Selected excerpt -
Chapter 15
Plaster Life Casting and the Production of Bronze Statuary in Ancient Greece: The Early Classical Revolution
W. ALEXANDER LUMSDEN &
CAROL C. MATTUSCH








© 2025. All rights reserved W.A. LUMSDEN
About Professor Carol C. Mattusch
Mathy Professor of Art History at George Mason University (Virginia, USA.), teaches courses on Greek, Roman, and 18th-century art and archaeology. Her specialty is classical bronzes, in particular the connections among technology, artistic styles, and the market in the ancient Mediterranean world. She was guest curator of a recent exhibition at the National Gallery of Art: Pompeii and the Roman Villa: Art and Culture around the Bay of Naples (2008-2009). She is George Mason University’s representative to the American School of Classical Studies at Athens, and serves on many committees of that institution. She chaired the planning committee for the 2003 meeting of the International Association of Classical Archaeology, she chairs the oversight committee of the International Bronze Congresses, and she is a fellow of the Society of Antiquaries and a corresponding member of the Deutsches Archäologisches Institut. Her books have won awards from the Archaeological Institute of America and the College Art Association. She and her students are responsible for the acquisition, cleaning, and installation at GMU of 65 plaster casts from the Metropolitan Museum of Art.

Raw data -
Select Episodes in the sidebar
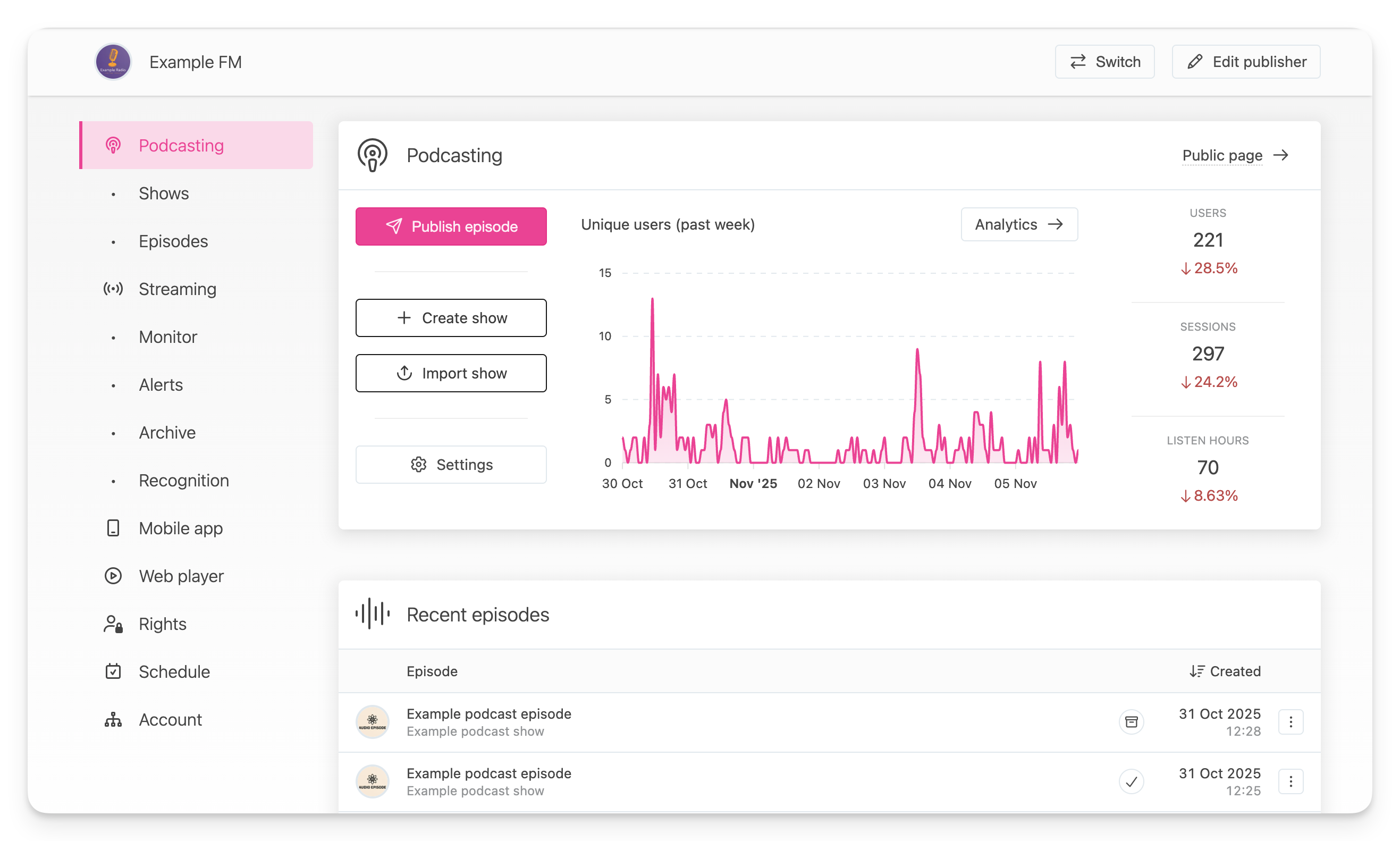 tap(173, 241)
...
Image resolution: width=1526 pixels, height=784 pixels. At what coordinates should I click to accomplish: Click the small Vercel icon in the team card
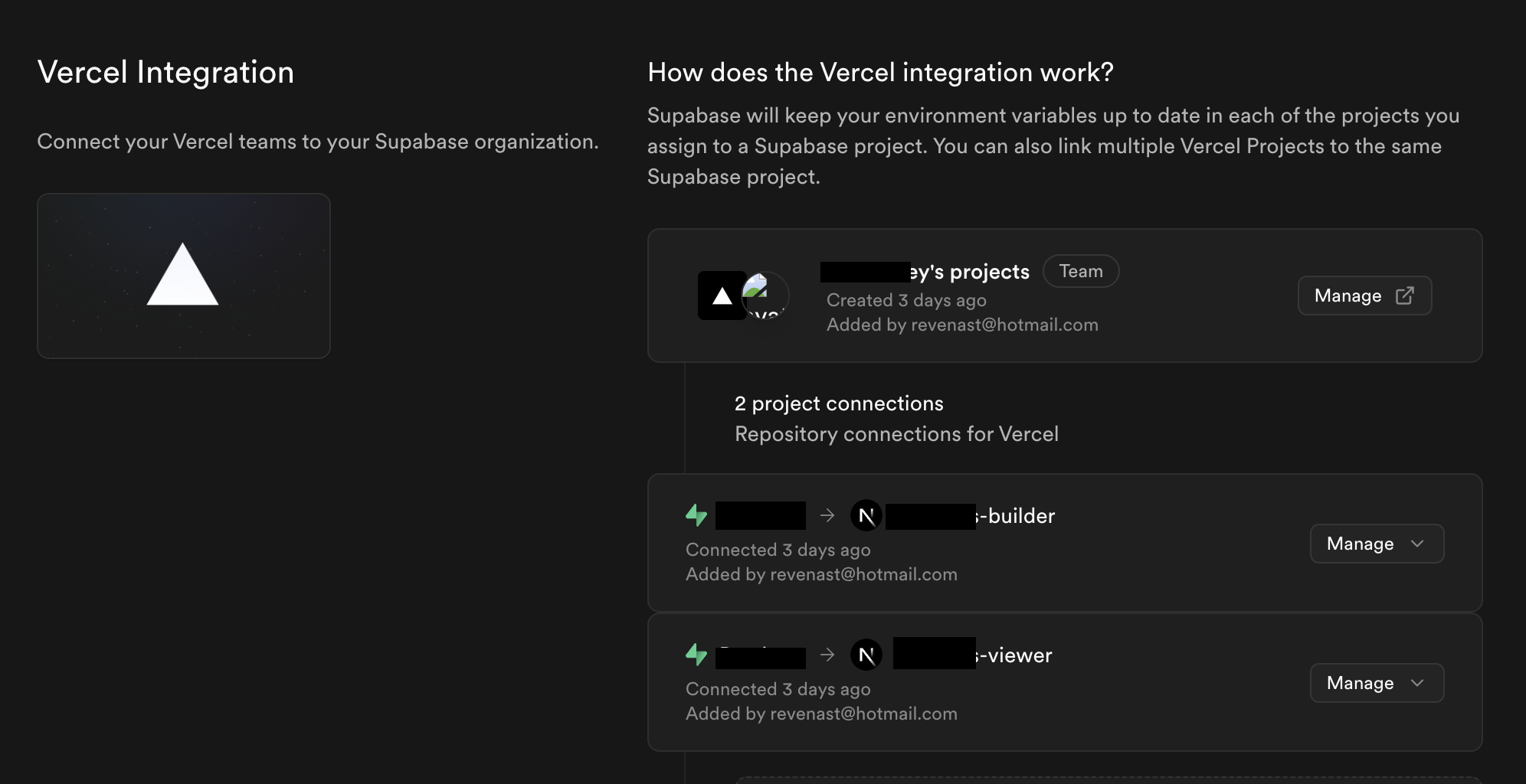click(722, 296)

The problem - According to the note about Professor Carol C. Mattusch, what kinds of art and archaeology do her courses cover? List them all.

Result - Greek, Roman and 18th-century